• [Directions]
Return all the lines below, exactly as they read.

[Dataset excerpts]
___

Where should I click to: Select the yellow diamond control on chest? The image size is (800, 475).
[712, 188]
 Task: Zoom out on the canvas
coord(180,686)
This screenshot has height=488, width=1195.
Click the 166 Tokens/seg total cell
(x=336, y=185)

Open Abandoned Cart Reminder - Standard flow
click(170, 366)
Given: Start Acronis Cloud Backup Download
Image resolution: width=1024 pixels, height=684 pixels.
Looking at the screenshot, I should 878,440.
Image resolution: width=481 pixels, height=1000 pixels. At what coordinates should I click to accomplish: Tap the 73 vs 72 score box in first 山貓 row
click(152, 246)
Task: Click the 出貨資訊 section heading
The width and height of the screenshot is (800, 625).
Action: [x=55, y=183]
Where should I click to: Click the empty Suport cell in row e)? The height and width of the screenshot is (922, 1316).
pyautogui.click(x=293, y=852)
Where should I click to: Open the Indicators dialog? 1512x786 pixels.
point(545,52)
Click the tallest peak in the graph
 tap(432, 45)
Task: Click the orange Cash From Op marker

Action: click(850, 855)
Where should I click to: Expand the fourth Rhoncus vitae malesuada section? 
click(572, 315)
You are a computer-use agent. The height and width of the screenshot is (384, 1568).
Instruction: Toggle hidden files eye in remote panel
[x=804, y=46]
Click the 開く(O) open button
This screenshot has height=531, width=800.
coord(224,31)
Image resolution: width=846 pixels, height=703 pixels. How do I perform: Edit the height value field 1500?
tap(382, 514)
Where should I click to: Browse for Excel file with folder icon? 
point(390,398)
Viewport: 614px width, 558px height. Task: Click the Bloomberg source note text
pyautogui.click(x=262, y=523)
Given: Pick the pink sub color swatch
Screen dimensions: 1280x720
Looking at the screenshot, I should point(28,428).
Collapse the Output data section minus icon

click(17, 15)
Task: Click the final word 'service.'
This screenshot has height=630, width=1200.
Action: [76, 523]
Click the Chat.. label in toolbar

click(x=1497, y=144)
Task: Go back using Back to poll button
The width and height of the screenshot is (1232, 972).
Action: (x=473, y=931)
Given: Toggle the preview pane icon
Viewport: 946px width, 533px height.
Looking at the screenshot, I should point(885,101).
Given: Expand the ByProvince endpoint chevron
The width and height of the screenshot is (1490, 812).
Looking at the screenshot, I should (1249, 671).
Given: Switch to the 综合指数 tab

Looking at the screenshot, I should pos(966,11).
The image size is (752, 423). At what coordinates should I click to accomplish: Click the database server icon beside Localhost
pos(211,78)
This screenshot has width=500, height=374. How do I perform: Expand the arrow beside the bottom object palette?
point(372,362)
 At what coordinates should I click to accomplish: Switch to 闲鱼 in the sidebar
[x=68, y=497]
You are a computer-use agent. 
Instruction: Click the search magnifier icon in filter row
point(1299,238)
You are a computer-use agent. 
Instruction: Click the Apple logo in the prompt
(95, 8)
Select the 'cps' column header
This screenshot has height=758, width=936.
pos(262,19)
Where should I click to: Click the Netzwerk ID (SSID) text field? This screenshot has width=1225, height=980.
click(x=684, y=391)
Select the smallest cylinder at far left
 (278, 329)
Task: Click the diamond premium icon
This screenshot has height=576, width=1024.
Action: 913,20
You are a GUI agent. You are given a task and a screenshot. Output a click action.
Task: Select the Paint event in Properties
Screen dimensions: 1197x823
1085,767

___

• [Exercise response]
Where should I click to: Select the yellow diamond control on chest? The image size is (800, 475).
[712, 188]
 Task: Zoom out on the canvas
coord(180,686)
This screenshot has height=488, width=1195.
Click the 166 Tokens/seg total cell
(x=336, y=185)

Open Abandoned Cart Reminder - Standard flow
click(170, 366)
Given: Start Acronis Cloud Backup Download
Image resolution: width=1024 pixels, height=684 pixels.
Looking at the screenshot, I should 878,440.
Image resolution: width=481 pixels, height=1000 pixels. At what coordinates should I click to accomplish: Tap the 73 vs 72 score box in first 山貓 row
click(152, 246)
Task: Click the 出貨資訊 section heading
The width and height of the screenshot is (800, 625).
Action: [x=55, y=183]
Where should I click to: Click the empty Suport cell in row e)? The height and width of the screenshot is (922, 1316).
pyautogui.click(x=293, y=852)
Where should I click to: Open the Indicators dialog? 1512x786 pixels.
point(545,52)
Click the tallest peak in the graph
 tap(432, 45)
Task: Click the orange Cash From Op marker

Action: click(850, 855)
Where should I click to: Expand the fourth Rhoncus vitae malesuada section? 
click(572, 315)
You are a computer-use agent. The height and width of the screenshot is (384, 1568).
Instruction: Toggle hidden files eye in remote panel
[x=804, y=46]
Click the 開く(O) open button
This screenshot has height=531, width=800.
coord(224,31)
Image resolution: width=846 pixels, height=703 pixels. How do I perform: Edit the height value field 1500?
tap(382, 514)
Where should I click to: Browse for Excel file with folder icon? 
point(390,398)
Viewport: 614px width, 558px height. Task: Click the Bloomberg source note text
pyautogui.click(x=262, y=523)
Given: Pick the pink sub color swatch
Screen dimensions: 1280x720
Looking at the screenshot, I should point(28,428).
Collapse the Output data section minus icon

click(17, 15)
Task: Click the final word 'service.'
This screenshot has height=630, width=1200.
Action: [76, 523]
Click the Chat.. label in toolbar

click(x=1497, y=144)
Task: Go back using Back to poll button
The width and height of the screenshot is (1232, 972).
Action: (x=473, y=931)
Given: Toggle the preview pane icon
Viewport: 946px width, 533px height.
Looking at the screenshot, I should point(885,101).
Given: Expand the ByProvince endpoint chevron
The width and height of the screenshot is (1490, 812).
Looking at the screenshot, I should (1249, 671).
Given: Switch to the 综合指数 tab

Looking at the screenshot, I should pos(966,11).
The image size is (752, 423). At what coordinates should I click to accomplish: Click the database server icon beside Localhost
pos(211,78)
This screenshot has width=500, height=374. How do I perform: Expand the arrow beside the bottom object palette?
point(372,362)
 At what coordinates should I click to accomplish: Switch to 闲鱼 in the sidebar
[x=68, y=497]
You are a computer-use agent. 
Instruction: Click the search magnifier icon in filter row
point(1299,238)
You are a computer-use agent. 
Instruction: Click the Apple logo in the prompt
(95, 8)
Select the 'cps' column header
This screenshot has height=758, width=936.
pos(262,19)
Where should I click to: Click the Netzwerk ID (SSID) text field? This screenshot has width=1225, height=980.
click(x=684, y=391)
Select the smallest cylinder at far left
 (278, 329)
Task: Click the diamond premium icon
This screenshot has height=576, width=1024.
Action: 913,20
You are a GUI agent. You are given a task and a screenshot. Output a click action.
Task: Select the Paint event in Properties
Screen dimensions: 1197x823
1085,767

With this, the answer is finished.